> Exercise tasks
1 - List every kind of number that the documentation on the less than or equal to relation names as acceptable for the input argument A.
2 - Write a continuation of the documentation on the less than or equal to relation, starting after its final sentence.

> Document passage
——————
Define less than or equal to relation

In previous releases, le in some cases evaluated inequalities involving only symbolic numbers and returned logical 1 or 0. To obtain the same results as in previous releases, wrap inequalities in isAlways. For example, use isAlways(A <= B).

Syntax

A <= B
le(A,B)

Description

A <= B creates a less than or equal to relation.

le(A,B) is equivalent to A <= B.

Input Arguments

A

Number (integer, rational, floating-point, complex, or symbolic), symbolic variable or expression, or array of numbers, symbolic variables or expressions.

B

Number (integer, rational, floating-point, complex, or symbolic), symbolic variable or expression, or array of numbers, symbolic variables or expressions.
——————
> Data shown
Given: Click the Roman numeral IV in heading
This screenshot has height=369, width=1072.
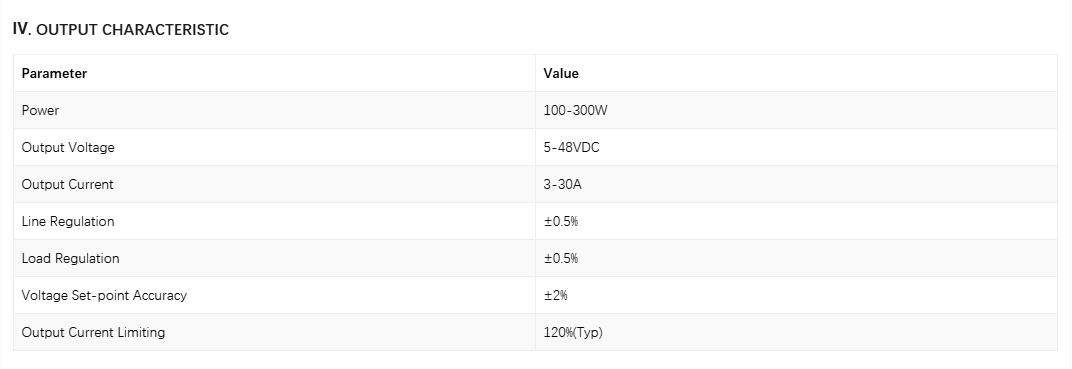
——————
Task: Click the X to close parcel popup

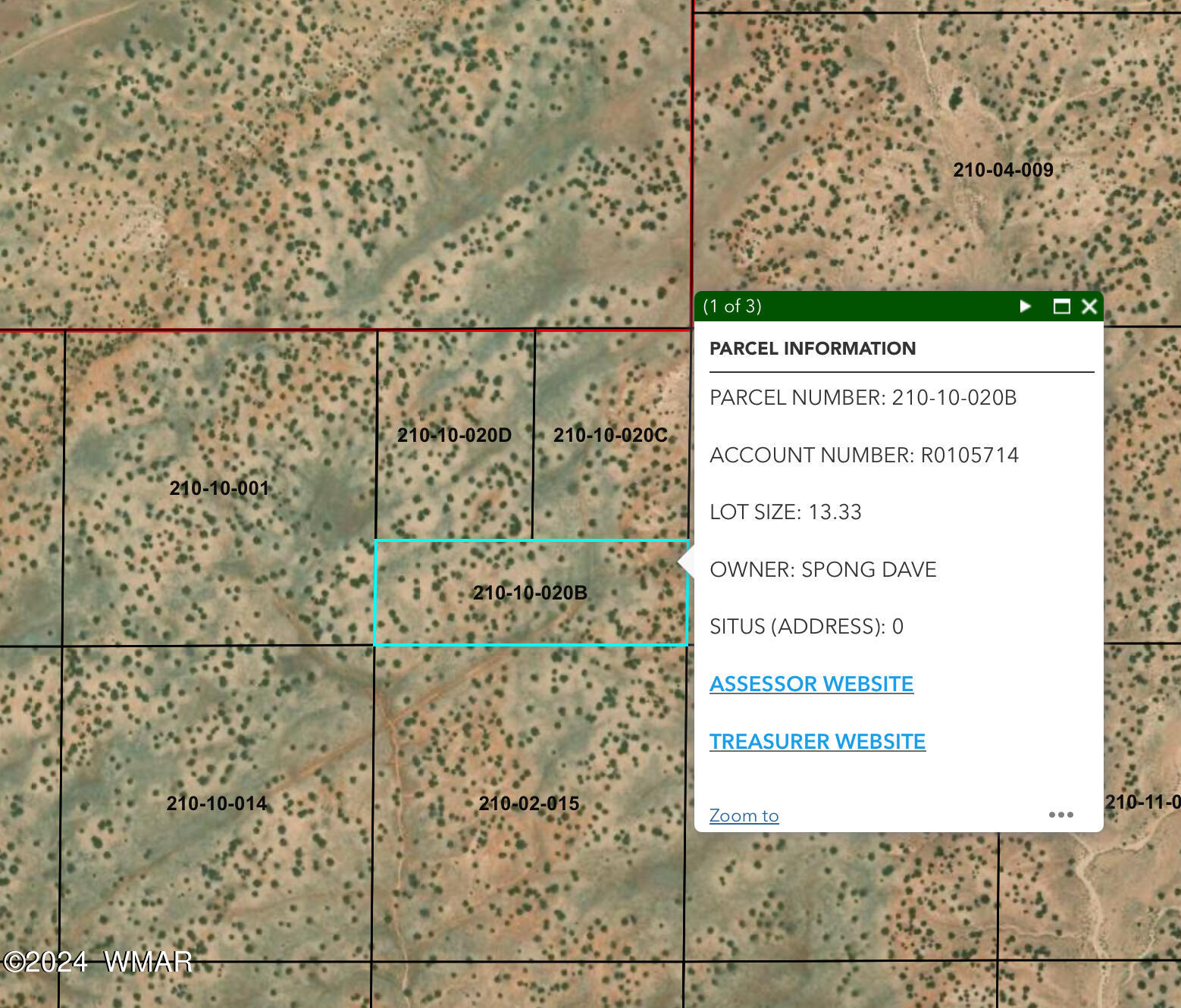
——————
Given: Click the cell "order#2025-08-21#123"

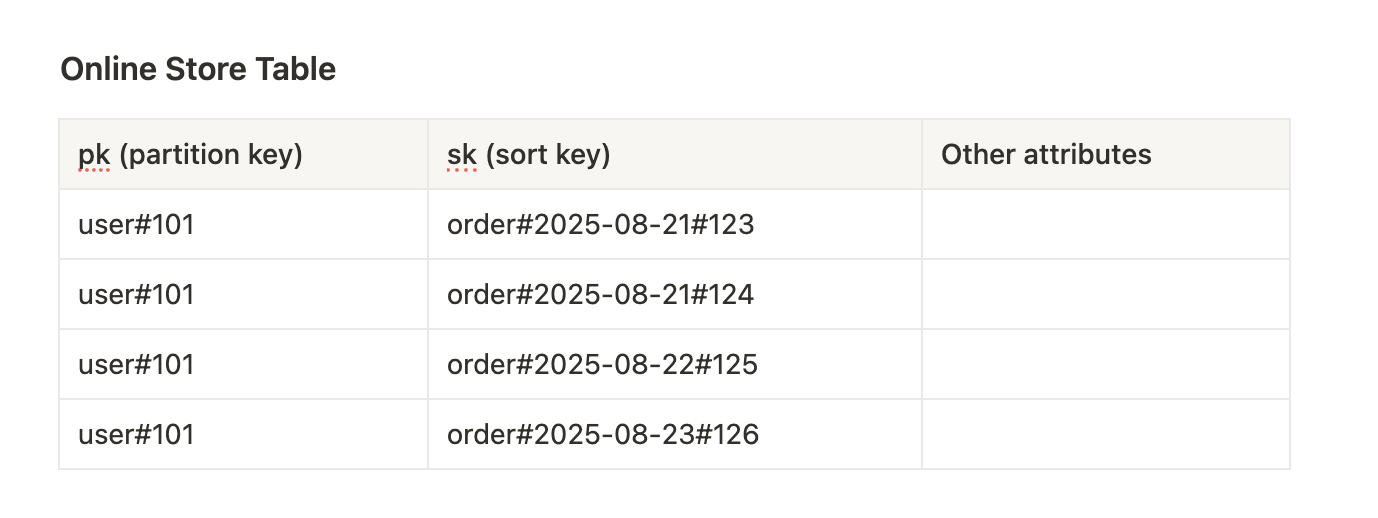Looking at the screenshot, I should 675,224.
——————
> Expected outputs
1 - integer, rational, floating-point, complex, symbolic

2 -
Examples

Use assume and the relational operator <= to set the assumption that x is less than or equal to 3:

syms x
assume(x <= 3)

Solve this equation. The solver takes into account the assumption on variable x, and therefore returns these three solutions.

solve((x - 1)*(x - 2)*(x - 3)*(x - 4) == 0, x)
ans =
 1
 2
 3

Use the relational operator <= to set this condition on variable x:

syms x
cond = (abs(sin(x)) <= 1/2);
for i = 0:sym(pi/12):sym(pi)
  if subs(cond, x, i)
    disp(i)
  end
end

Use the for loop with step π/24 to find angles from 0 to π that satisfy that condition:

0
pi/12
pi/6
(5*pi)/6
(11*pi)/12
pi

Related Examples

Alternatives

You can also define this relation by combining an equation and a less than relation. Thus, A <= B is equivalent to (A < B) | (A == B).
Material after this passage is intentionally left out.